Conforme anunciou esta coluna na última semana de outubro, realizou-se a 1ª Assembleia Eclesial da América Latina e Caribe. Cerca de cem pessoas reuniram-se no santuário de Guadalupe, no México, e outras quase 900 participaram por videoconferência, inaugurando um novo modo de deliberação na Igreja Católica. Apesar de sua importância, ela quase não ocupou espaço na mídia. Para preencher essa lacuna, oferecemos aos leitores e às leitoras de “Igreja em Marcha” uma apreciação do que representa esse evento para o futuro da Igreja.

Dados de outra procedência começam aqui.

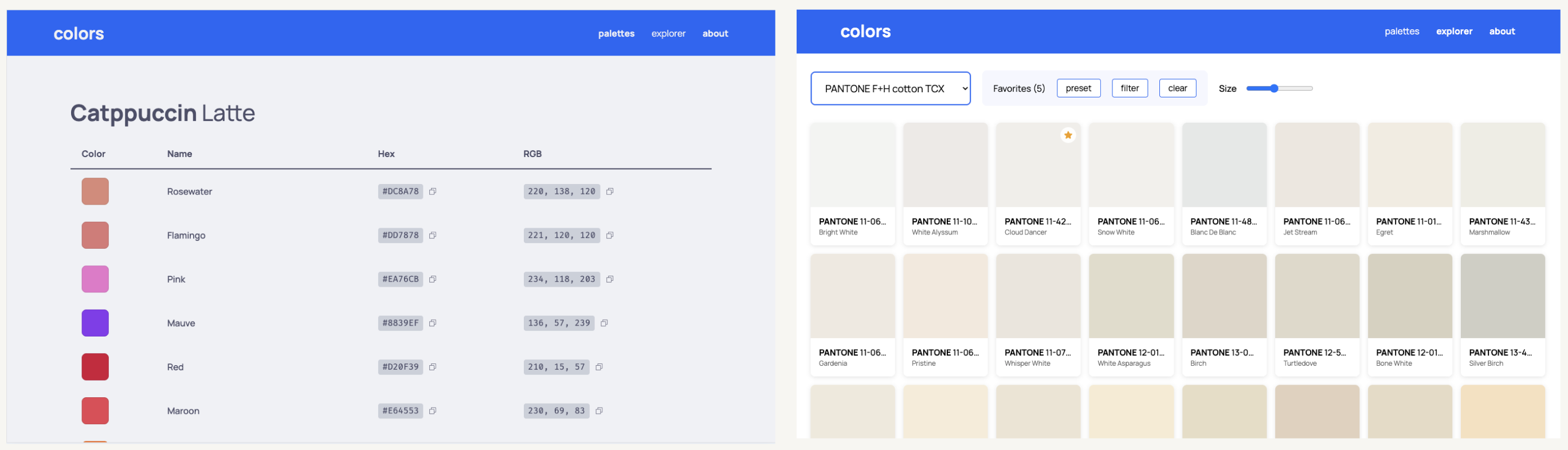This screenshot has height=450, width=1568.
Task: Open the Silver Birch Pantone card
Action: 1502,314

A centralidade do poder eclesiástico na pessoa do Papa e da Cúria Romana foi superada pela Concílio Vaticano II, que recuperou a antiga tradição da colegialidade episcopal. Ela diz que a autoridade do bispo não se restringe ao governo da própria diocese (ou arquidiocese), mas estende-se ao conjunto da Igreja, desde que o bispo esteja em comunhão com os outros. Fruto mais conhecido desse princípio da colegialidade são as Conferências Episcopais – no Brasil, a CNBB – que devem orientar a Pastoral de conjunto da Igreja local.

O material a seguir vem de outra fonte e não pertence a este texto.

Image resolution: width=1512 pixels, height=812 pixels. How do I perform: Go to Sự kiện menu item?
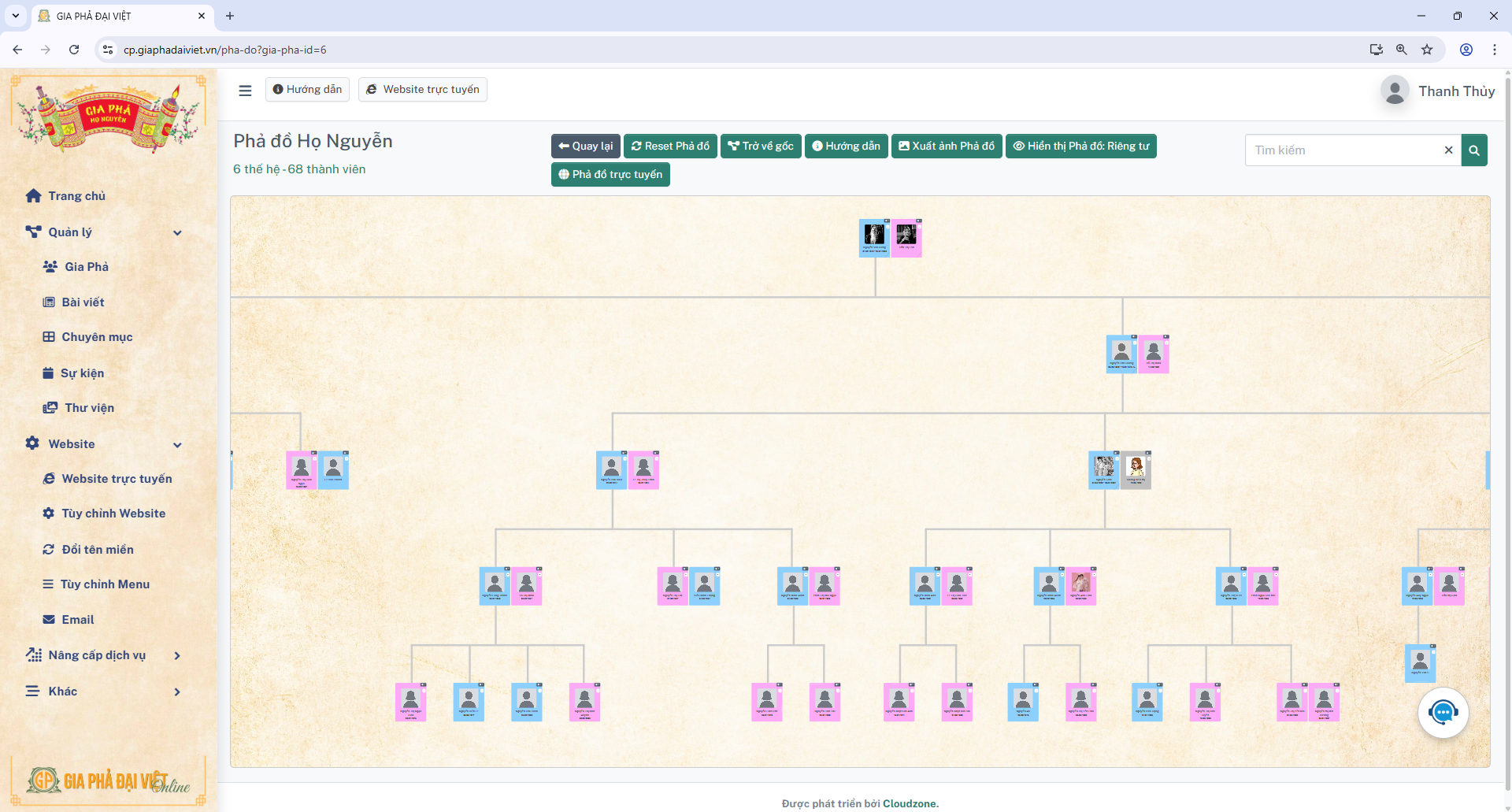click(x=82, y=373)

A Conferência Episcopal da América Latina e Caribe (ALeC) ganhou muito destaque na Igreja quando, em 1968, dedicou-se a adaptar às diretrizes do Concílio Vaticano II às condições do nosso Continente. Realizado no horizonte cultural e político europeu, o Concílio pedia que a Igreja se abrisse ao mundo moderno. Em nosso Continente, porém, o maior desafio não era a modernidade, mas o mundo dos pobres, fruto da injustiça social e econômica. Por isso, os bispos reunidos em Medellín deram início ao grande movimento de abertura da Igreja aos pobres, criando Comunidades Eclesiais de Base, Comissões de Justiça e Paz e as diversas pastorais sociais (da Terra, Povos Indígenas, Trabalhadores, Crianças e tantas outras). E o Papa Paulo VI deu sua aprovação a essas inovações pastorais que ele, de Roma, não teria condições de criar.

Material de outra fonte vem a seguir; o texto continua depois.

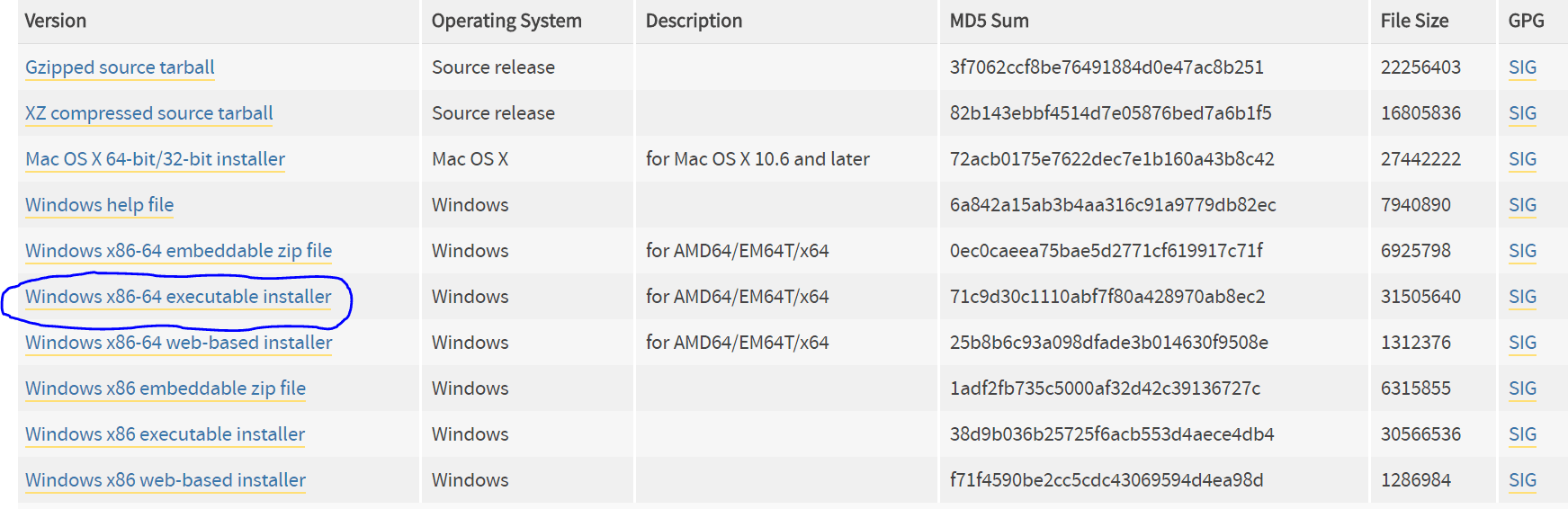1568x509 pixels.
Task: Open Windows x86 web-based installer link
Action: (166, 480)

O exemplo do nosso continente estendeu-se a outras Conferências, e, em poucos anos, a África, Ásia e Europa fizeram o mesmo esforço de adaptar o concílio Vaticano II às suas realidades. Assim a Igreja católica foi abandonando o rosto monolítico do final do século XIX e adquiriu diferentes formas de ser a mesma Igreja, fazendo valer a desejada pluralidade na unidade.
O ritmo das mudanças sociais e culturais, entretanto, acelerou-se neste século XXI, suscitando novos desafios, especialmente aqueles que chegam das periferias sociais e existenciais. Ao conclamar a Igreja a deixar o conforto dos espaços sagrados e colocar-se em saída em direção às periferias, Francisco percebeu que isso não se faz sem uma nova mudança na forma de tomar decisões: é preciso ir além da colegialidade episcopal e introduzir a sinodalidade eclesial. Aqui reside a importância da 1ª Assembleia Eclesial da ALeC: é a primeira experiência, no mundo católico, de participação de todos os seus segmentos – bispos, presbíteros, diáconos religiosos e religiosas, leigos e leigas – num processo deliberativo em que todos tiveram igual direito à palavra. Em clima de diálogo, representantes do conjunto da Igreja, e não somente seus pastores, falaram da realidade em que vivem, de suas angústias e alegrias e da esperança que os anima a ser discípulos e discípulas de Jesus Cristo em missão no mundo de hoje.
Ainda é cedo, é claro, para prever os efeitos práticos desses diálogos na vida prática da Igreja em nosso continente. Mas uma coisa é certa: o processo de participação de todos os membros do Povo de Deus nas decisões da Igreja deu agora seu primeiro passo num caminho – pois esse é o significado de sínodo: caminhar juntos – que levará a uma forma muito mais participativa e igualitária de Igreja ainda nesse século XXI.